Why did you decide to go monumental?
I wanted to take a theatrical approach to the roof garden and treat it like a gigantic pedestal for the sculptures. I think of them as actors on a stage, with a cinematic backdrop of the park and New York City. I’m also thinking of the roof as a landing pad, where the sculptures look as though they’ve just touched down from outer space.
Was the work influenced by anything in art history?
It’s more like a digested understanding of works that I like from art history. I take an intuitive approach where the work just comes together, even though I’m thinking about many things.
You have a 12-foot-tall standing figure that shares the show’s title, We Come in Peace. How are we supposed to interpret that?
The title is taken from science-fiction movies, a genre I’m fascinated with. The whole installation is called We Come in Peace because one of the sculptures is multiheaded; it’s not just one being, which is where the “we” in the title comes in. In sci-fi films, extraterrestrials use the phrase to make earthlings relax, so it’s also about how we respond to things that we don’t understand.
That multiheaded figure reminds me of Frankenstein’s monster. Is that how we’re supposed to see it?
In her catalog text, the curator describes the appearance of the figures as suggesting a sort of first-contact scenario. Considering the setting—the roof, the skyline and the sky above—you could imagine them as newly arrived aliens. They certainly don’t look human.

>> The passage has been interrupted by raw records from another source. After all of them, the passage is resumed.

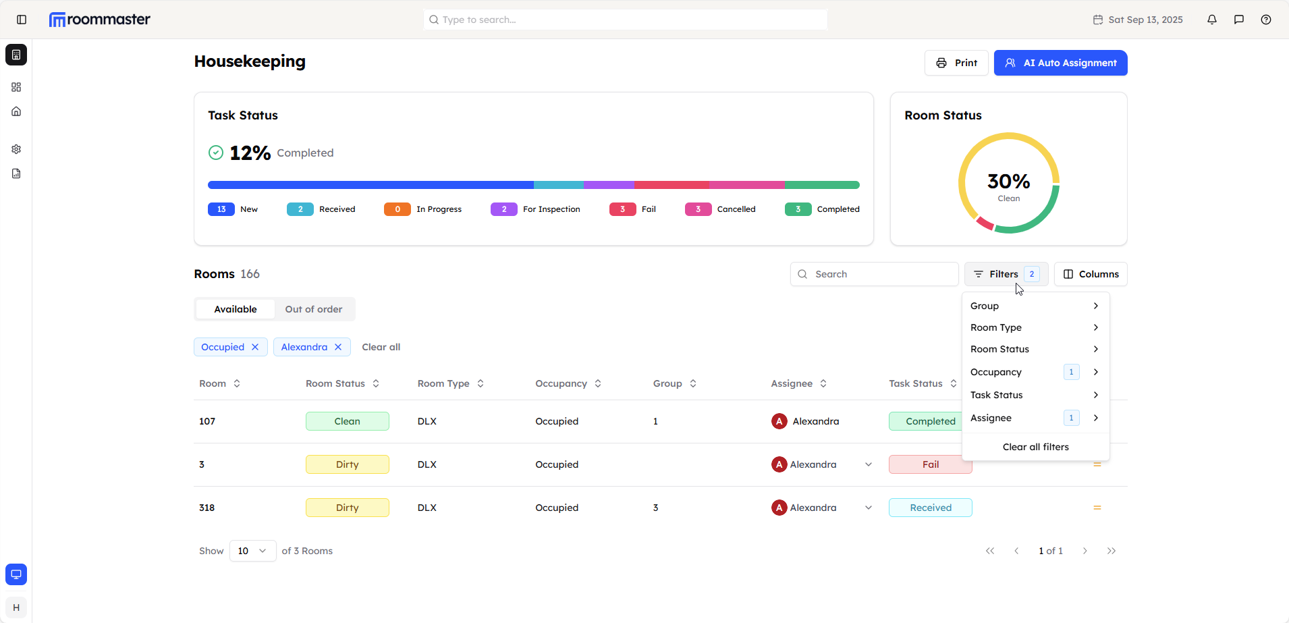Click Clear all filters
The width and height of the screenshot is (1289, 623).
[x=1035, y=446]
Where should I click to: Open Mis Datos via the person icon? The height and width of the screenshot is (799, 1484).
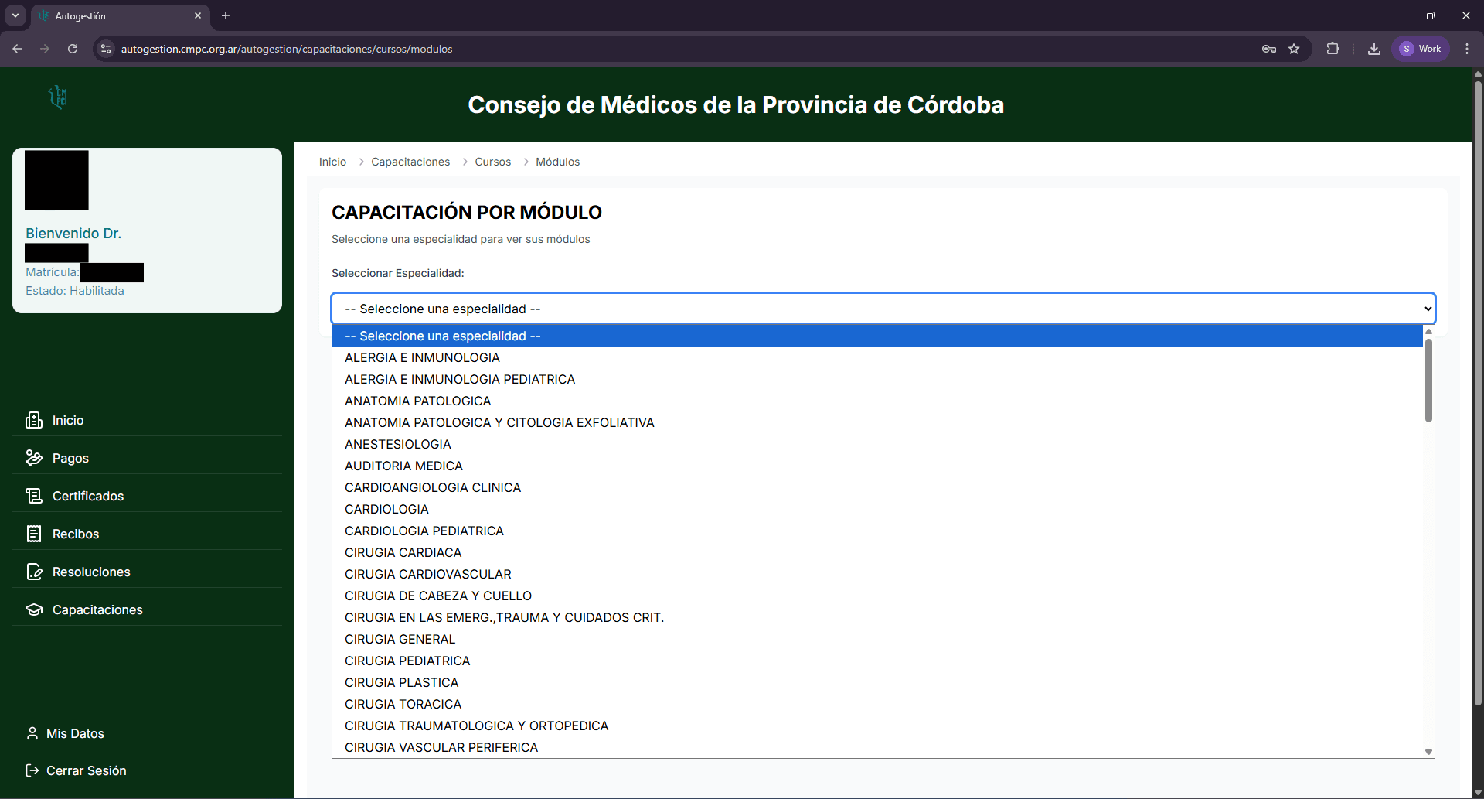[x=32, y=732]
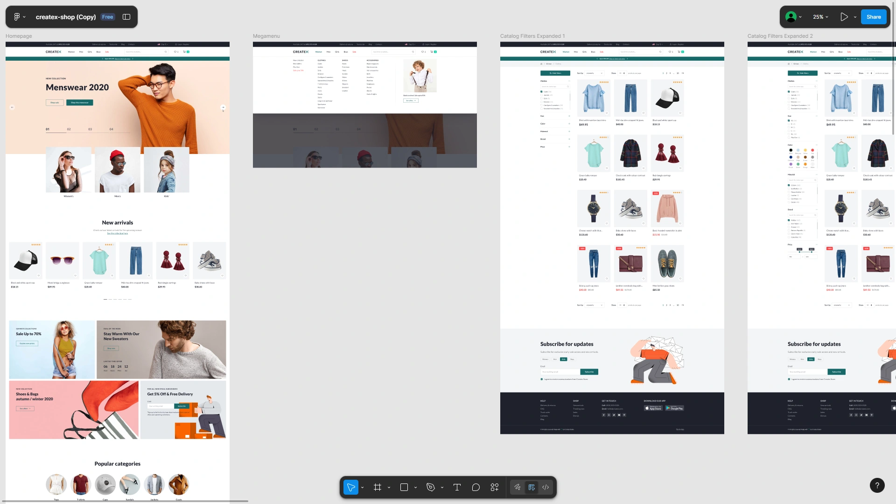Select the Megamenu frame label

click(266, 36)
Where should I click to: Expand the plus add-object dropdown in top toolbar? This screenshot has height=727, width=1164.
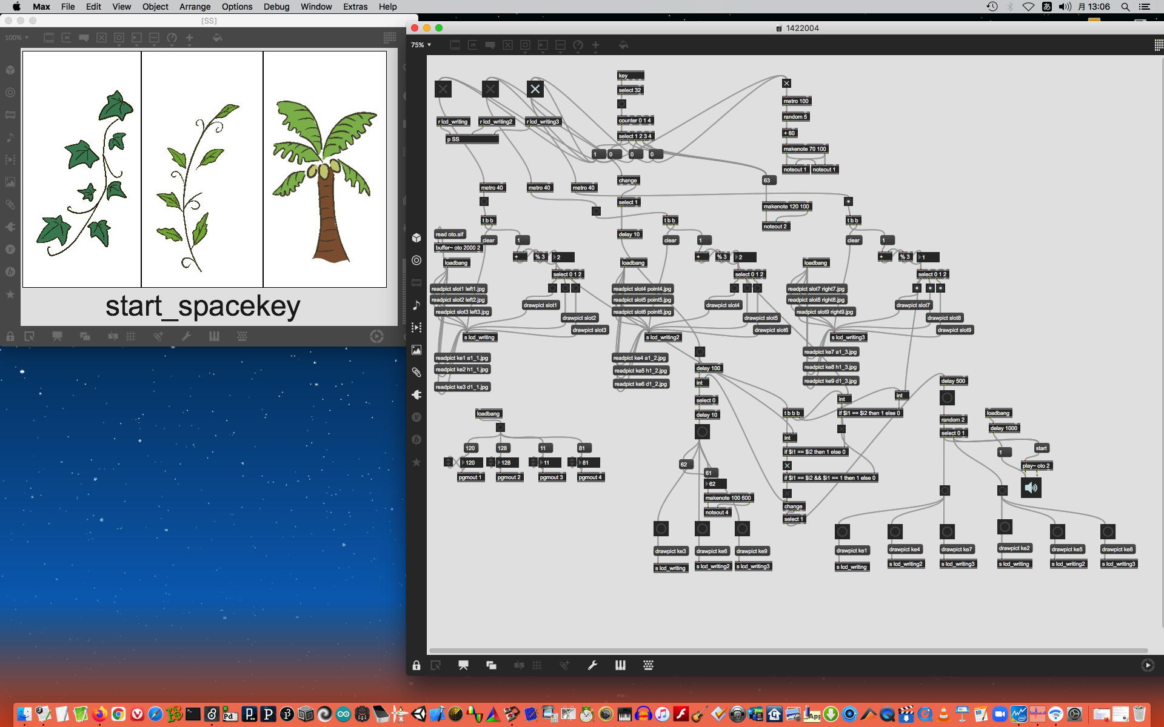[x=595, y=45]
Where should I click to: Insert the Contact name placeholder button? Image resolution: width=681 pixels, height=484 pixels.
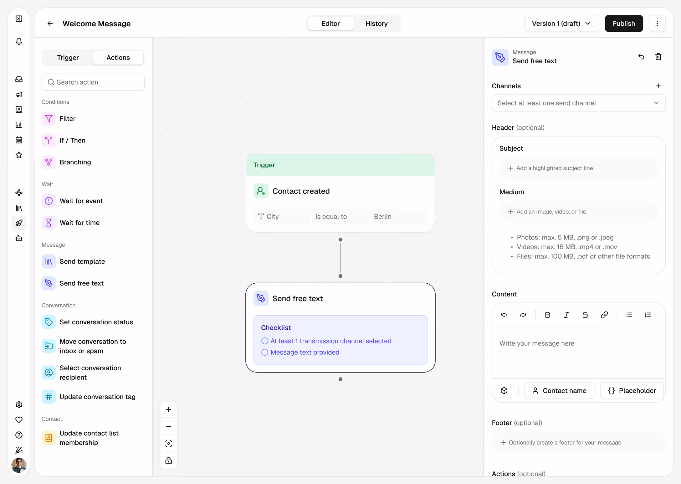[559, 390]
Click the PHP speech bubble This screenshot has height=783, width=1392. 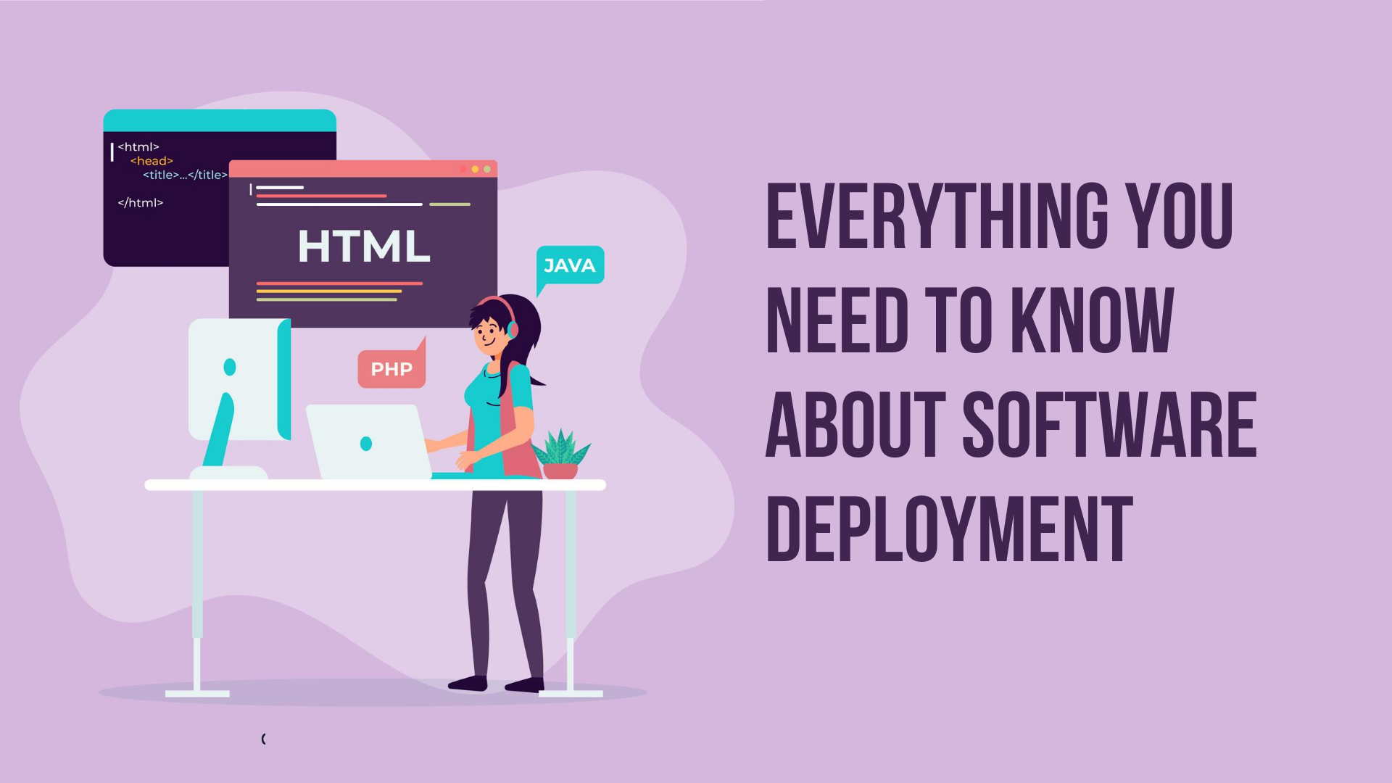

What sort of social and political concerns, if any, motivated this installation?
There’s nothing that you could call specific. As an artist, you don’t have the power to change much, but you can bear witness to your time. That’s all I’m willing to say because I don’t want to create any preconceived notions of what these pieces are about. It’s better that each viewer interprets the work in his or her own way.
Huma Bhabha’s “We Come in Peace” is at the Metropolitan Museum of Art Tue 17–Oct 28 (metmuseum.org).